• _What you need to do_: Rewrite the material below as a Markdown table with two columns: Row for the row number and Line for the line itself. Skip blank lines and leave the pictures out.
........
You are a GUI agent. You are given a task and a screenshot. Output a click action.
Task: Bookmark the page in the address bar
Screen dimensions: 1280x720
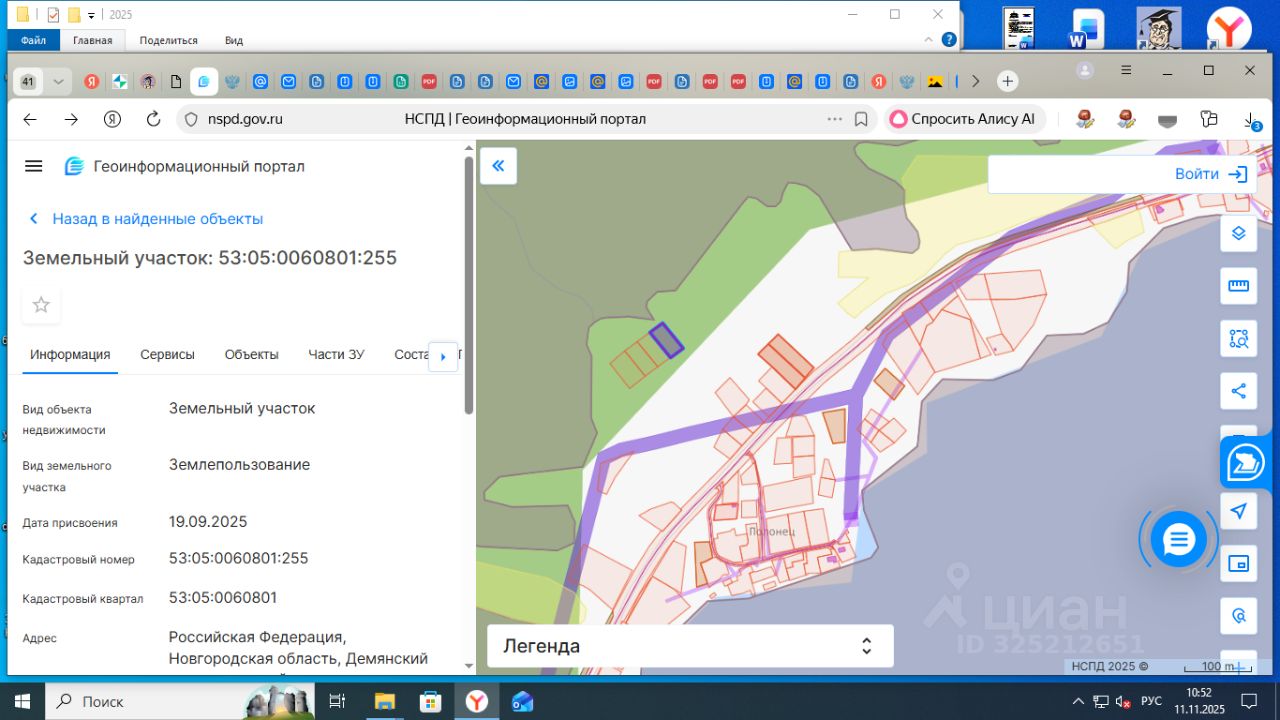[861, 119]
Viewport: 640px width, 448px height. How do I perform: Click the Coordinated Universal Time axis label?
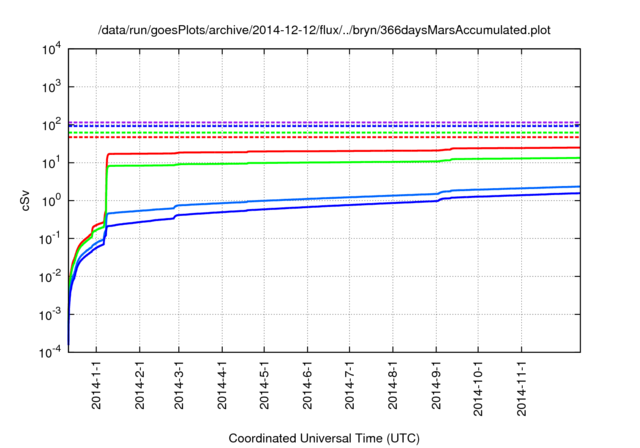(x=324, y=438)
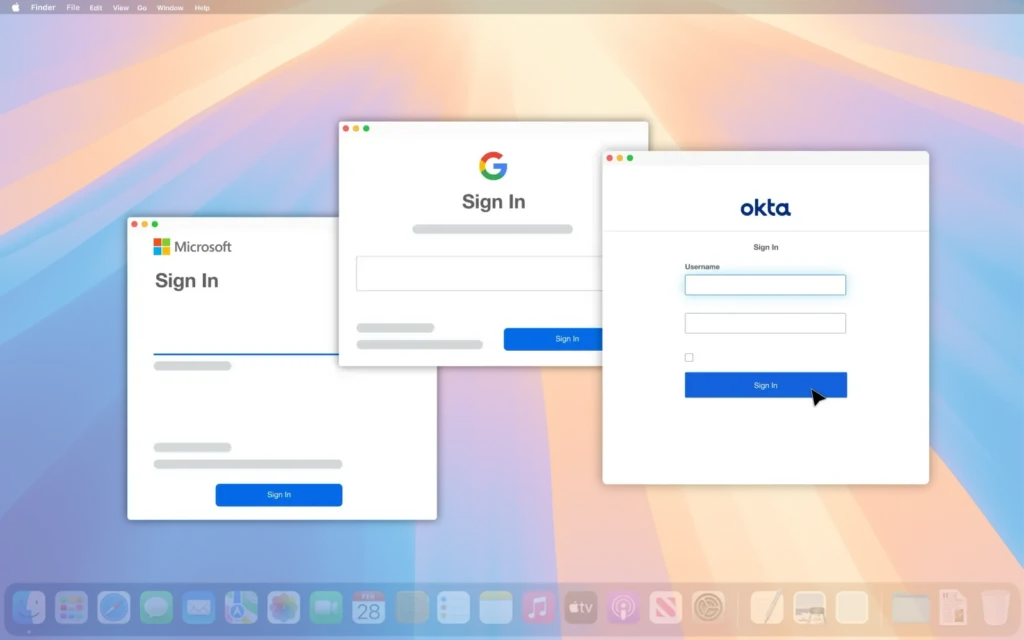Open the Calendar app in dock
Image resolution: width=1024 pixels, height=640 pixels.
tap(368, 607)
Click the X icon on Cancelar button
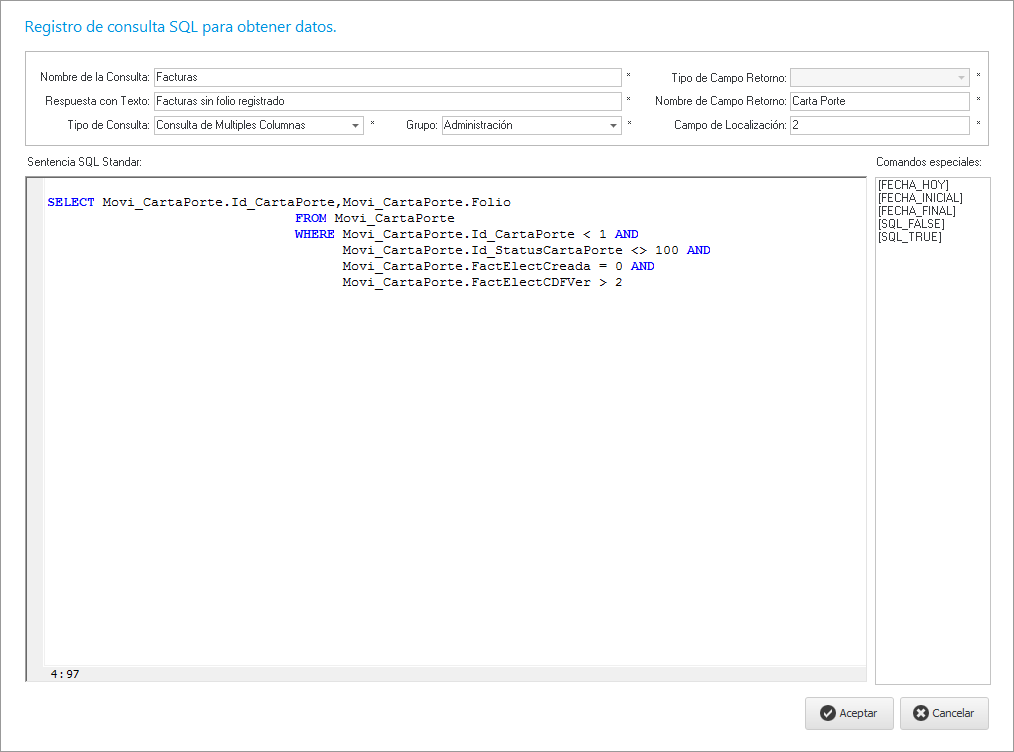Screen dimensions: 1014x752 [920, 713]
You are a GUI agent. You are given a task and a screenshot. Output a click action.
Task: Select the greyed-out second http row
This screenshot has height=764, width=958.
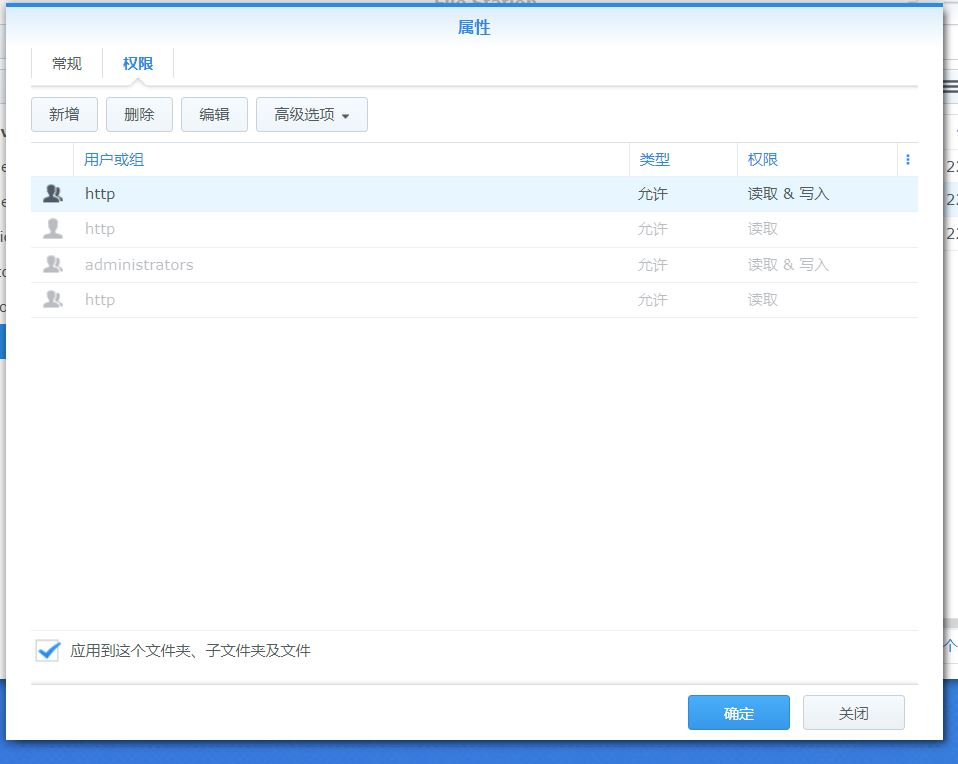click(x=300, y=229)
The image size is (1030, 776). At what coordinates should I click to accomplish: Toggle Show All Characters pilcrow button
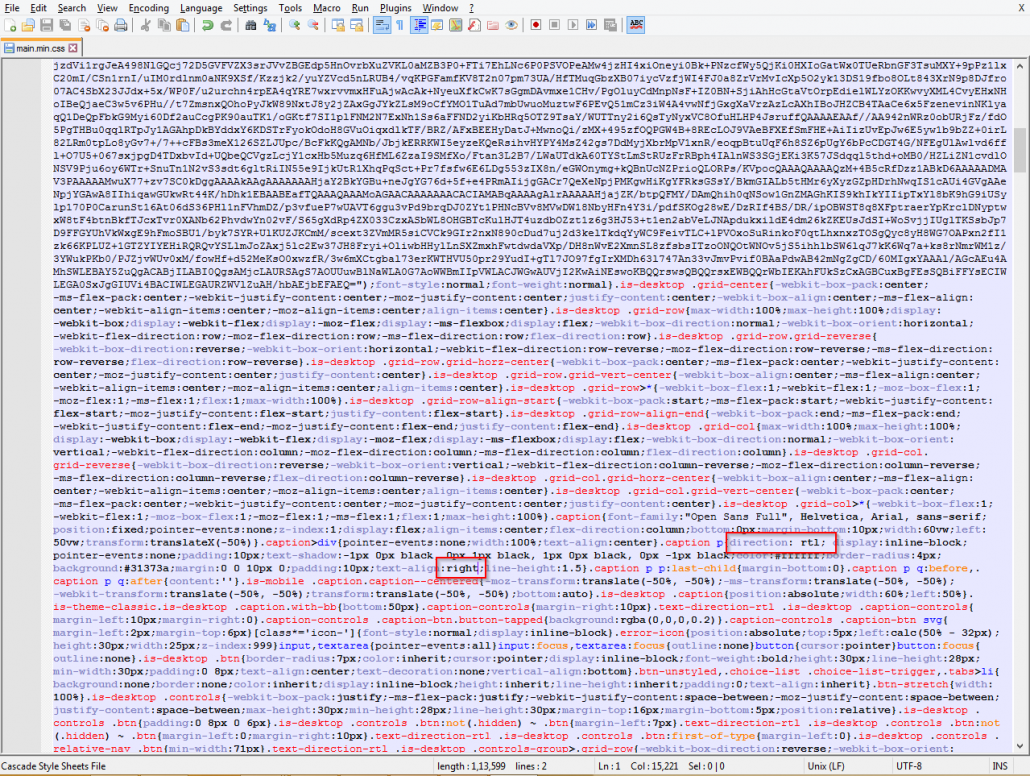(399, 24)
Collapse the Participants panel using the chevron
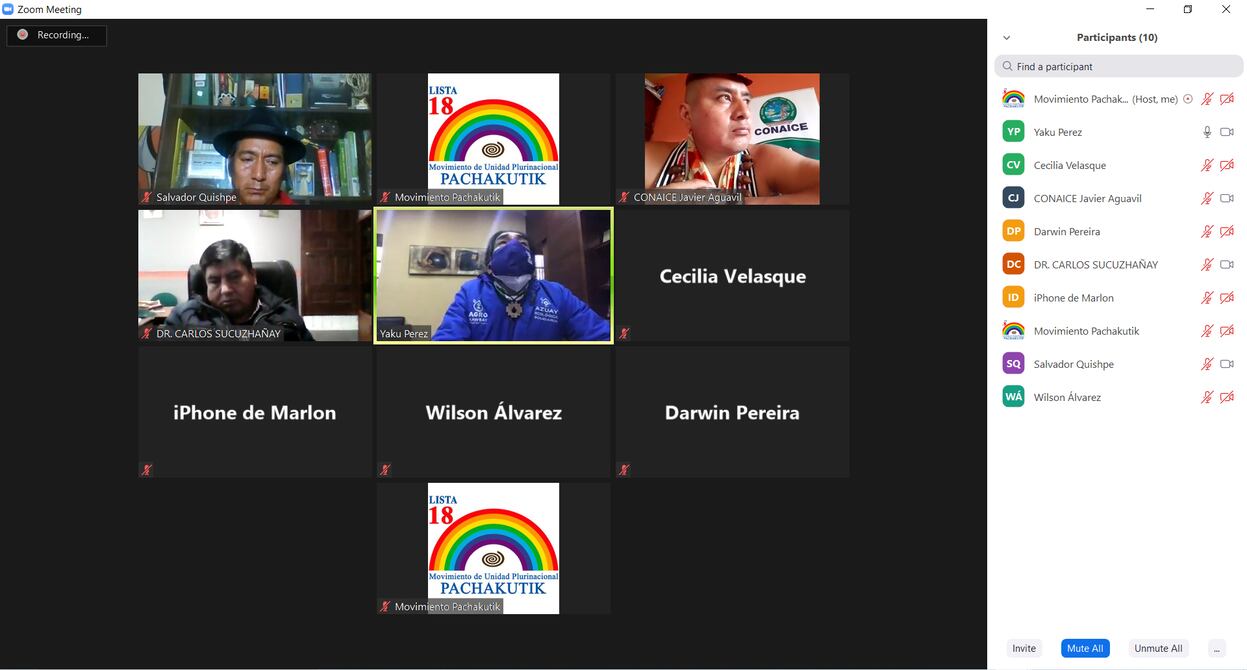The height and width of the screenshot is (670, 1247). click(1006, 38)
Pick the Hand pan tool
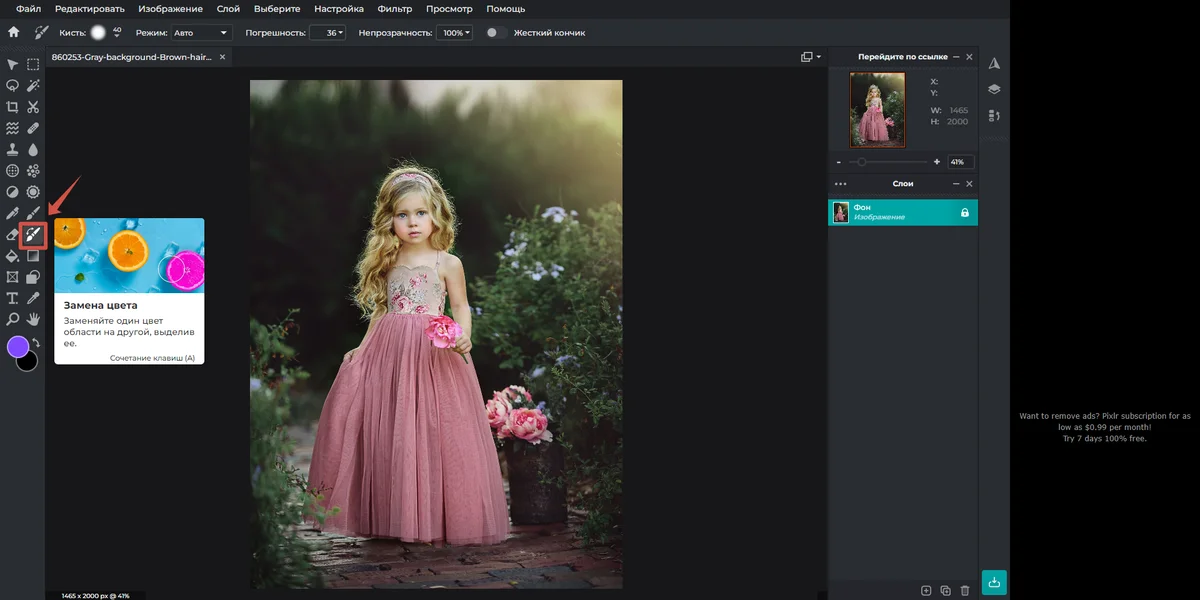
........
• _Result of the exercise_:
| Row | Line |
|---|---|
| 1 | You are a GUI agent. You are given a task and a screenshot. Output a click action. |
| 2 | Task: Bookmark the page in the address bar |
| 3 | Screen dimensions: 1280x720 |
| 4 | [861, 119] |
| 5 | Viewport: 640px width, 448px height. How do I perform: Click the Coordinated Universal Time axis label? |
| 6 | (x=324, y=438) |
| 7 | Open the Calendar app in dock |
| 8 | Image resolution: width=1024 pixels, height=640 pixels. |
| 9 | tap(368, 607) |
| 10 | Click the X icon on Cancelar button |
| 11 | Screen dimensions: 1014x752 [920, 713] |
| 12 | You are a GUI agent. You are given a task and a screenshot. Output a click action. |
| 13 | Task: Select the greyed-out second http row |
| 14 | This screenshot has height=764, width=958. |
| 15 | click(x=300, y=229) |
| 16 | The image size is (1030, 776). At what coordinates should I click to accomplish: Toggle Show All Characters pilcrow button |
| 17 | (399, 24) |
| 18 | Collapse the Participants panel using the chevron |
| 19 | The height and width of the screenshot is (670, 1247). click(1006, 38) |
| 20 | Pick the Hand pan tool |